Oldtimer Rolls-Royce zum Schleuderpreis


Vom Morris Minor bis hin zu Rolls Royce, Porsche, BMW-Isetta, DKW oder Ford-T-Modell reicht die Spanne. Schon für knapp 10 000 Euro wechselt am Kap ein exzellent restaurierter Chevrolet Tourer aus dem Jahre 1929 den Besitzer - Ersatzteile inklusive.

Kurz hinter Hout Bay zieht Michael Bernecker die Gänge seines roten Jaguar E hoch und jagt ihn durch die Kurven am Chapman’s Peak. Die Arbeiter entlang Südafrikas spektakulärster Küstenstraße schauen beim röhrenden Sound des Prachtexemplars erstaunt auf. Das gepflegte Cabriolet ist ein Hingucker - auch wenn rund um Kapstadt an gut restaurierten Oldtimern kein Mangel besteht. "Er hatte gerade mal 50 000 Kilometer auf dem Tacho, als ich ihn in Johannesburg gekauft habe", sagt der Münchner, der die Hälfte des Jahres in seinem Haus am Kap verbringt. So wie er entdecken immer mehr Ausländer in Südafrika nicht nur attraktive Wohnlagen, sondern auch das enorme Oldtimer-Potenzial des Landes.

Vom Morris Minor bis hin zu Rolls Royce, Porsche, BMW-Isetta, DKW oder Ford-T-Modell reicht die Spanne. Schon für knapp 10 000 Euro wechselt am Kap ein exzellent restaurierter Chevrolet Tourer aus dem Jahre 1929 den Besitzer - Ersatzteile inklusive. Ein gut erhaltener Buick aus den 40er Jahren bringt es gerade mal auf 38 000 Rand (4000 Euro), einen Rolls Royce gibt es schon ab 149 000 Rand (16 000 Euro). Gepflegte Nachkriegsmodelle wie der DKW Junior aus den 1960ern sind dagegen ab 20 000 Rand (2400 Euro) zu haben, eine BMW-Isetta, ein VW- Käfer mit Bretzelfenster oder ein Goggo-Coupé für um die 30 000 Rand (3650 Euro). Lediglich Raritäten wie Porsches 356 BT6-Cabriolet mit Hard-Top aus dem Jahre 1963 sind auch am Kap mit rund 290 000 Rand relativ hochpreisig.

"Viele Südafrikaner ahnen gar nicht, was diese Autos wert sein können"

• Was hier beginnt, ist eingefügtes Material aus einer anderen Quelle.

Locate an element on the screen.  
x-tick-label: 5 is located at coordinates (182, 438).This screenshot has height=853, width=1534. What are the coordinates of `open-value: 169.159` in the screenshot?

In Südafrika, wo zu Zeiten der Apartheid vor allem im Bergbau das große Geld verdient wurde, wurden alle PS-Klassen aus aller Herren Länder importiert. Die weißen Ingenieure, Zuckerbarone und Manager verdienten gut, und Autos waren ein Teil der Kompensation für das mitunter eintönige Leben in den entlegenen Siedlungen. Die guten Wetterverhältnisse in den meisten Landesteilen stellten sicher, dass die Fahrzeuge kaum Rostprobleme bekamen. So manches Auto hat auch nach 50 Jahren noch immer den Originallack und sieht aus wie neu.

"Viele Südafrikaner ahnen gar nicht, was diese Autos wert sein können", sagt Patricia Brenner. Die 34-Jährige Deutsche ist Managerin von MotorClassic - einem noch jungen Unternehmen, das den Tourismusboom am Kap mit dem Wunsch nach Nostalgie und Exklusivität kombinieren will. Mit 21 Oldtimern sieht sich das Ende April an den Start gegangene Kapstädter Unternehmen als weltweit größtes seiner Art. Die Bandbreite reicht vom Flaggschiff - einem feuerroten Jaguar E-Coupe - über einen 45 Jahre alten Bentley SII oder einen nur leicht jüngeren Volvo P 1800 bis hin zum legendären VW-Käfer-Cabrio. Der jüngste Bolide ist ein Jaguar XK8-Cabriolet aus dem Jahr 1997.

Treibende Kraft hinter MotorClassic ist der Möchengladbacher Unternehmer und Oldie-Fan Ullrich Walter. Als er vor zwei Jahren nach Kapstadt zog, machte er sein Hobby zum Geschäft. Vor allem Hochzeits- und Filmgesellschaften klopften bisher bei ihm an, um sich einen seiner automobilen Veteranen auszuleihen. Nur ein paar Kilometer weiter, im Weinanbaugebiet um Paarl, hat der Deutsche Fred Uhlendorff gerade seine Autokollektion um ein rares Stück Autogeschichte bereichert: einen seltenen Mercedes-Pritschenwagen, von dem nur 160 Stück gebaut wurden. "Weltweit gibt es nur noch einige Exemplare, die fahrbereit sind", freut sich Uhlendorff.